General
- Category: Phosphate mineral
- Formula: Na_{2}Mn_{5}FeAl(PO_{4})_{6}
- IMA symbol: Bfg
- Strunz classification: 8.AC.15
- Dana classification: 38.2.4.5
- Crystal system: Monoclinic
- Crystal class: Prismatic (2/m) (same H-M symbol)
- Space group: P2_{1}/n
- Unit cell: a = 12.773 Å, b = 12.486 Å, c = 11.038 Å; β = 114.35(13)°; Z = 4

Identification
- Color: Green-brown to red-brown
- Cleavage: Perfect on {010} Parting on {100}
- Fracture: Irregular/Uneven
- Tenacity: Brittle
- Mohs scale hardness: 4
- Luster: Sub-vitreous, resinous, greasy
- Streak: Yellow-brown
- Diaphaneity: Translucent to transparent
- Density: 3.54 g/cm^{3}
- Optical properties: Biaxial (+)
- Refractive index: n_{α} = 1.694(1) n_{β} = 1.698(1) n_{γ} = 1.715(2)
- Birefringence: δ = 0.021
- Pleochroism: Visible: X=Y= yellow-orange Z= orange
- 2V angle: 46°
- Dispersion: Relatively strong
- Ultraviolet fluorescence: Not fluorescent

= Bobfergusonite =

Mineral

Bobfergusonite is a mineral with formula Na_{2}Mn_{5}FeAl(PO_{4})_{6}. The mineral varies in color from green-brown to red-brown.
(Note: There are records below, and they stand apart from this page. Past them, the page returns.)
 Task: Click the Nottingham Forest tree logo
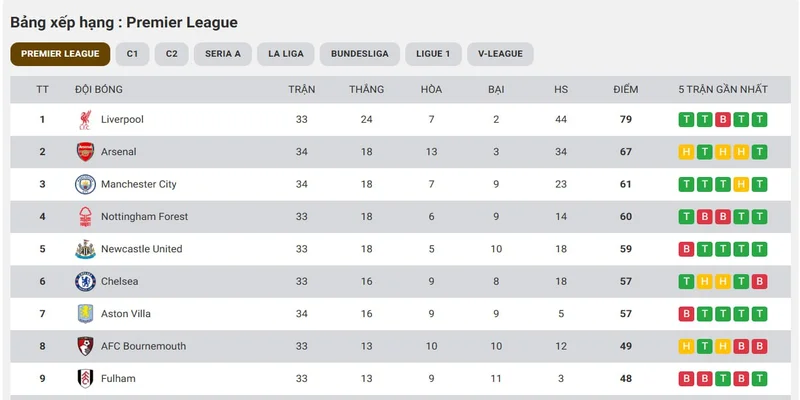[85, 217]
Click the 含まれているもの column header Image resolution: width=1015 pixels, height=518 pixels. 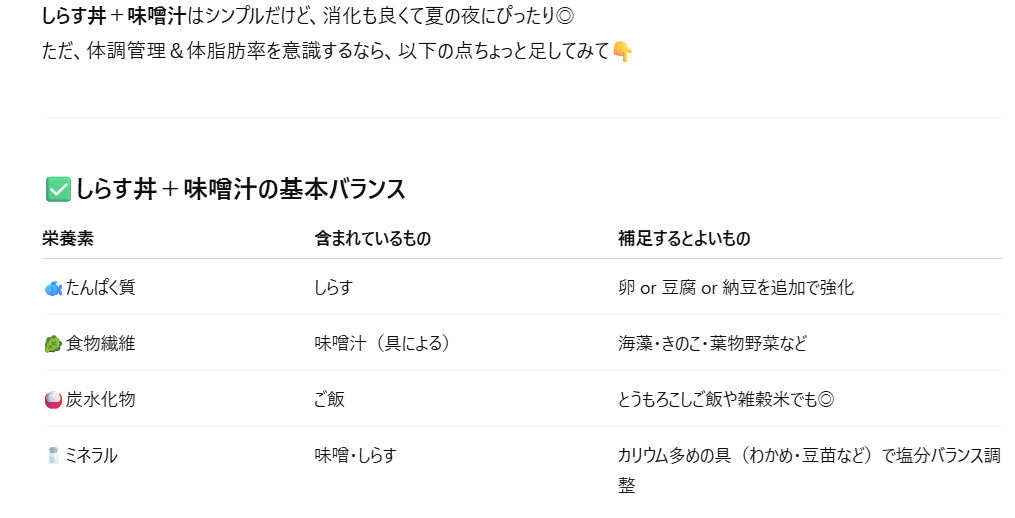(373, 238)
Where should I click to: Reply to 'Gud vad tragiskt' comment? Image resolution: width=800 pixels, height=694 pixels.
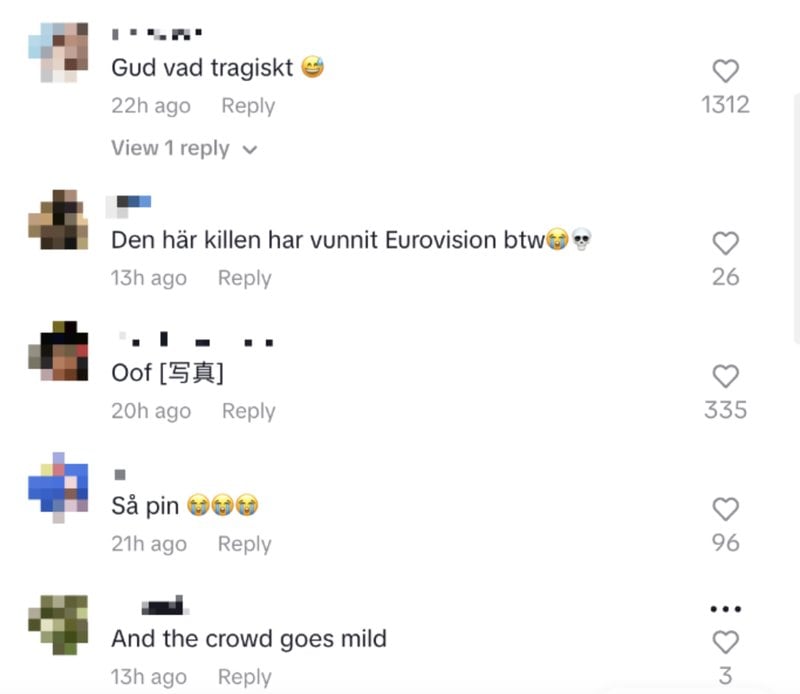[x=248, y=106]
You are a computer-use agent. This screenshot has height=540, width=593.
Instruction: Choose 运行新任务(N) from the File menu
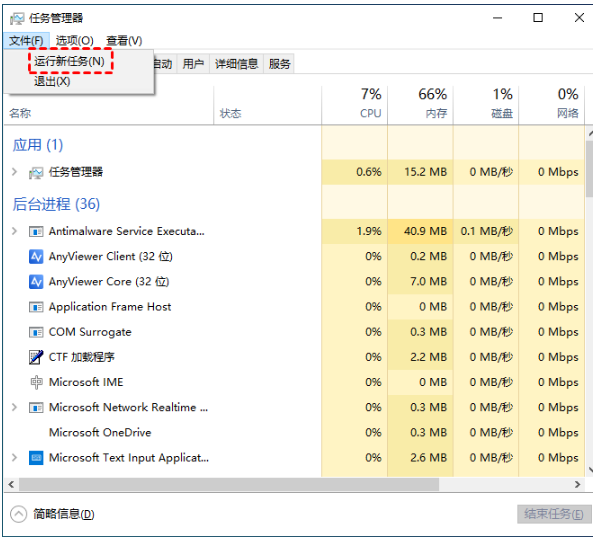(69, 61)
It was discovered in 1986 in Manitoba, Canada, and named for Robert Bury Ferguson (1920–2015), a professor of geological sciences at the University of Manitoba. As of 2012, the mineral has only been found in Canada and Argentina.

==Description==
Bobfergusonite occurs as equant anhedral single crystals up to 1 cm in size or as nodular aggregates of few crystals. The mineral varies in color from green-brown to red-brown. Thin fragments of bobfergusonite are transparent. Bobfergusonite has been found in association with alluaudite, apatite, beusite, fillowite, and triplite.
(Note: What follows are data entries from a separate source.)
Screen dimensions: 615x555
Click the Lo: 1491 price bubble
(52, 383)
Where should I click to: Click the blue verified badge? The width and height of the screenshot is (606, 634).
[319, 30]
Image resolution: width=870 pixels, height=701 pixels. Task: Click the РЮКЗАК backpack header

Bobfergusonite is a primary mineral that occurs in the intermediate zone of manganese and fluorine enriched granitic pegmatites.

==Structure==
Bobfergusonite has a layered crystal structure topologically identical to that of alluaudite and wyllieite but with differences in the ordering of metal cations. The two types of layer alternate along Y. One layer consists of chains of metal cation octahedra cross-linked by phosphate tetrahedra. Within the chains metal cations are ordered M^{3+}–M^{2+} in a similar fashion to wyllieite. However, the structure of bobfergusonite is distinct by the presence of Al and Fe^{3+} ordering between chains.
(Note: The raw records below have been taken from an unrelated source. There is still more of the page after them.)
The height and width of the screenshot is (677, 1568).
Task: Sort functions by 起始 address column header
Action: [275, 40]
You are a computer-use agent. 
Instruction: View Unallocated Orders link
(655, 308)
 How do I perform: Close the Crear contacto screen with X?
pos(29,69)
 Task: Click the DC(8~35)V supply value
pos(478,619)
The other layer, identical to its wyllieite counterpart, consists of chains running parallel to X: one consisting of alternating, face-sharing sodium and manganese polyhedra and the other edge-sharing sodium polyhedra. These chains are not cross-linked but bind the other layers together.

==History==
Alan J. Anderson discovered large brown crystals in a granitic pegmatite at Cross Lake in Manitoba. Study by electron microprobe and X-ray diffraction identified it as a new mineral related to the wyllieite and alluaudite groups.

The mineral was named for professor Robert Bury Ferguson to celebrate his 65th birthday and retirement from the University of Manitoba. The mineral and the name bobfergusonite were approved by the IMA Commission on New Minerals and Mineral Names.

==Distribution==
As of 2012, bobfergusonite is known from the Nancy pegmatite in Argentina and the Gottcha Claim in Manitoba, Canada. The type material is held at the University of Manitoba and the Royal Ontario Museum in Toronto.